*** Opening DATASET EXTRACT ***

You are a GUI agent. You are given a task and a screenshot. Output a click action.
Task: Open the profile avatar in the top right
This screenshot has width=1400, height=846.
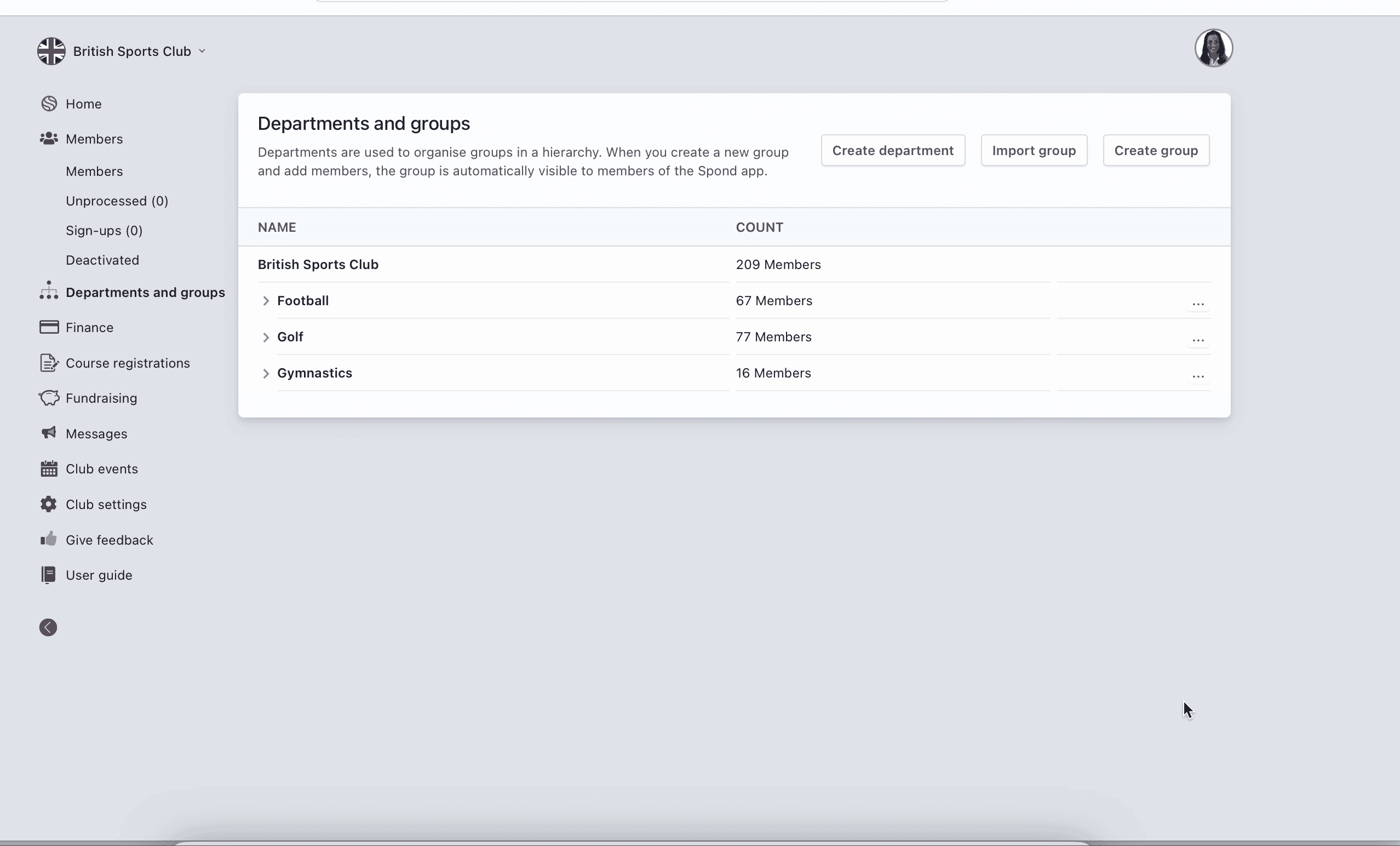(x=1214, y=48)
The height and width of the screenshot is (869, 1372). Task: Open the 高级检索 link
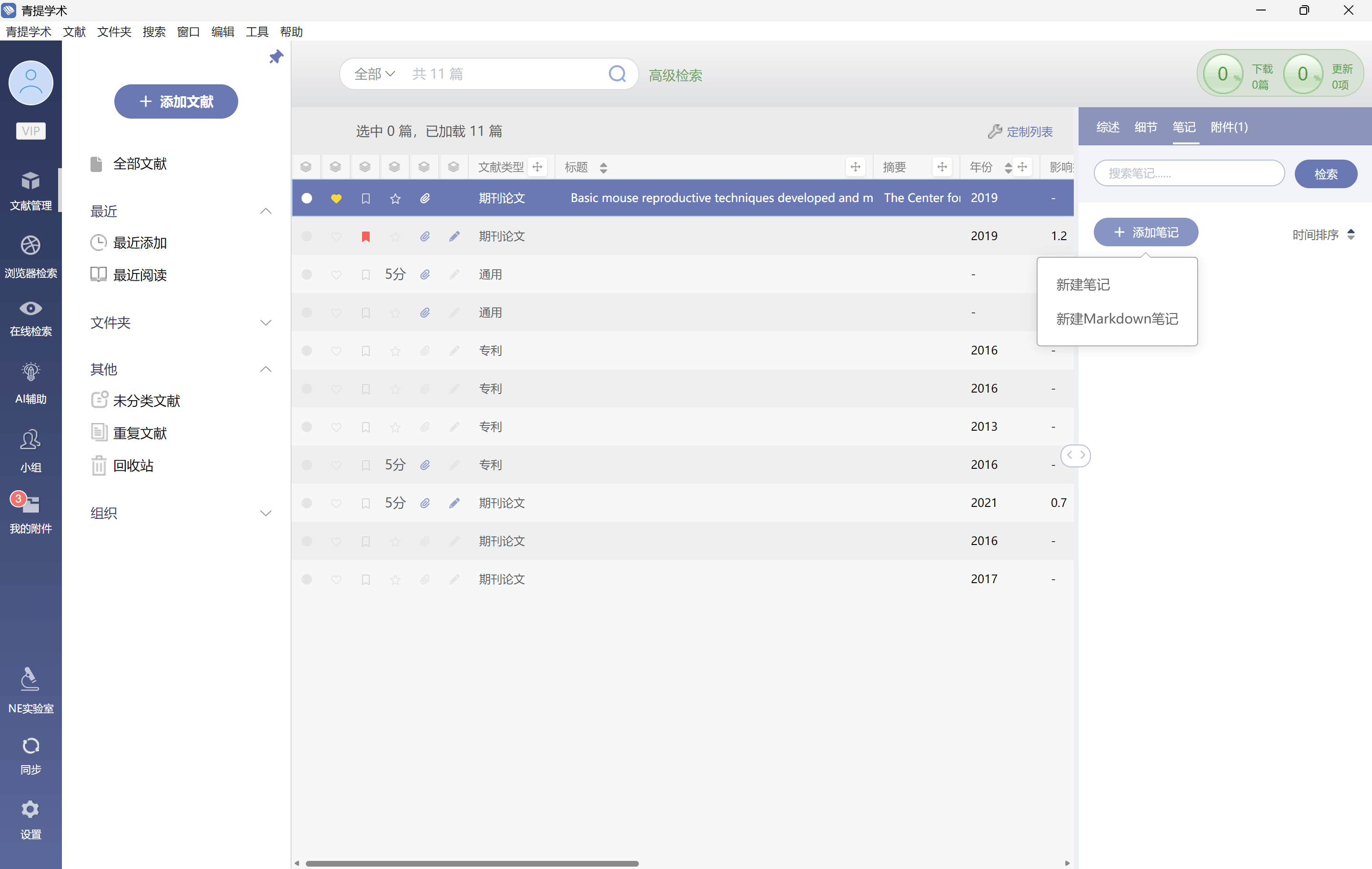click(x=675, y=75)
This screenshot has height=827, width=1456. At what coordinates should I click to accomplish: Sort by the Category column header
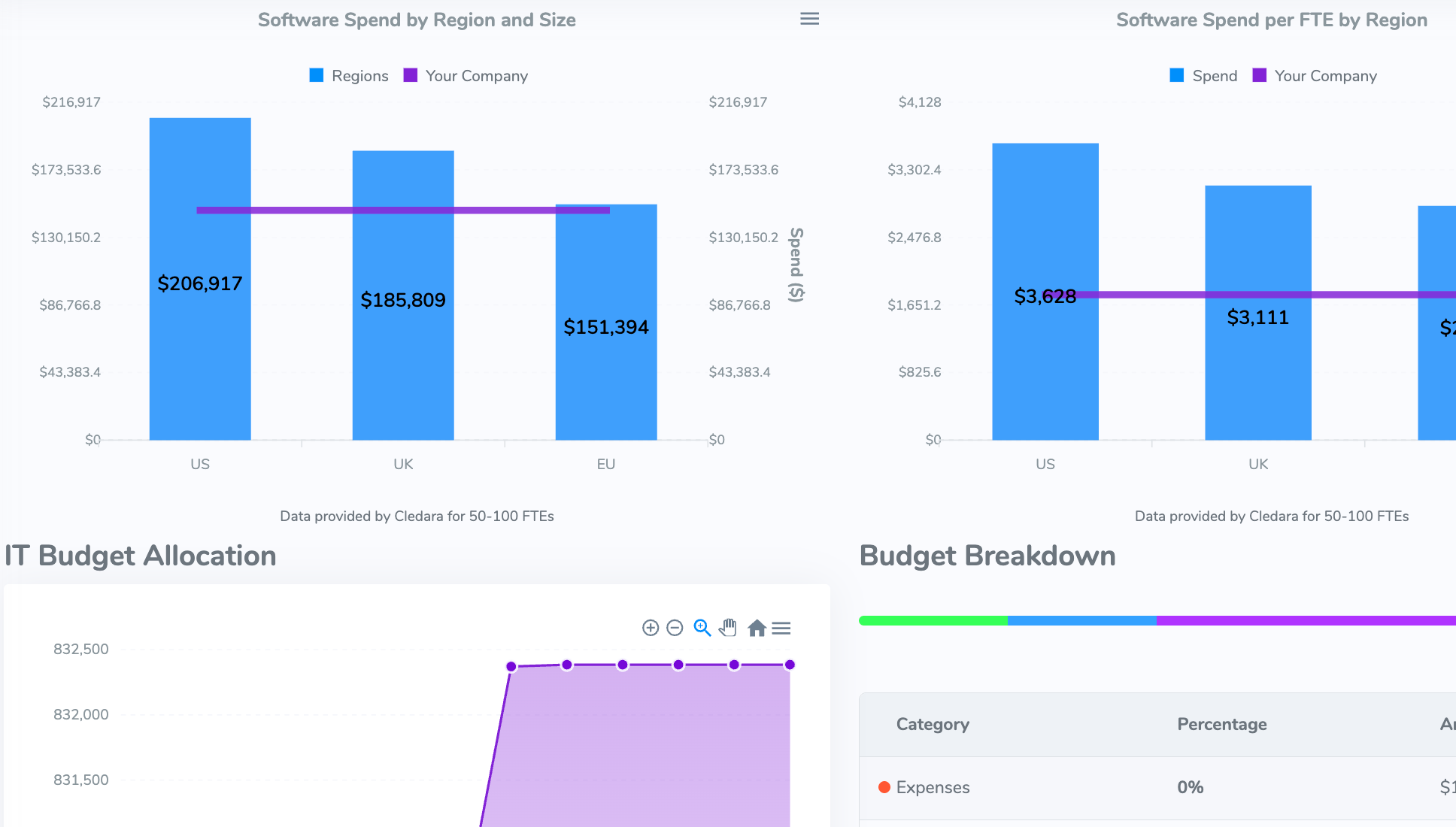pyautogui.click(x=932, y=724)
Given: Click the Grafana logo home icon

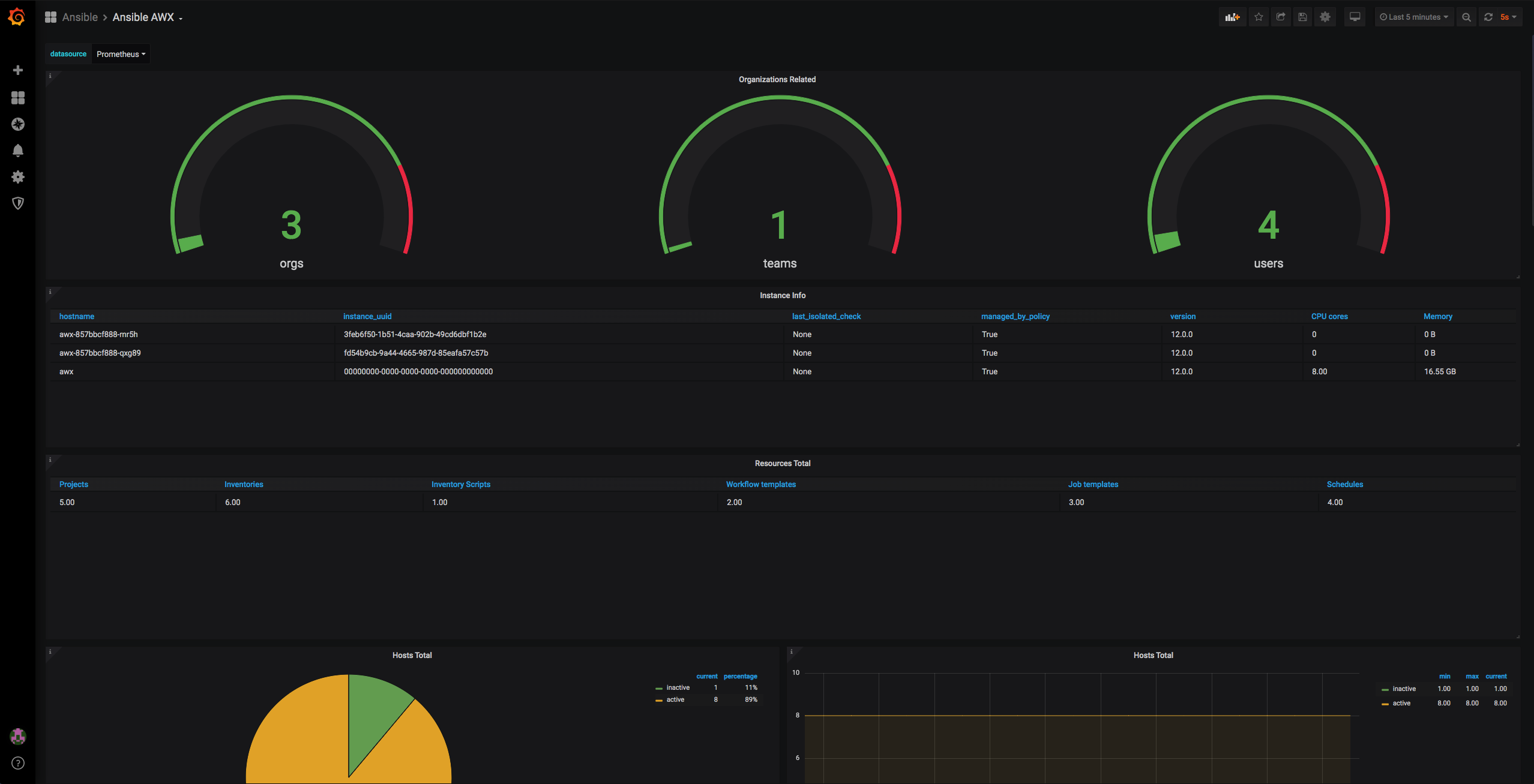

*** Closing DATASET EXTRACT ***

# YOUR GOAL
Return all records exactly as they stand above, except for pictures.

# RESULT OF THIS TASK
You are a GUI agent. You are given a task and a screenshot. Output a click action.
Task: Open the profile avatar in the top right
This screenshot has width=1400, height=846.
(x=1214, y=48)
The height and width of the screenshot is (869, 1372). Task: Open the 高级检索 link
click(x=675, y=75)
This screenshot has height=827, width=1456. At what coordinates should I click to accomplish: Sort by the Category column header
pyautogui.click(x=932, y=724)
Given: Click the Grafana logo home icon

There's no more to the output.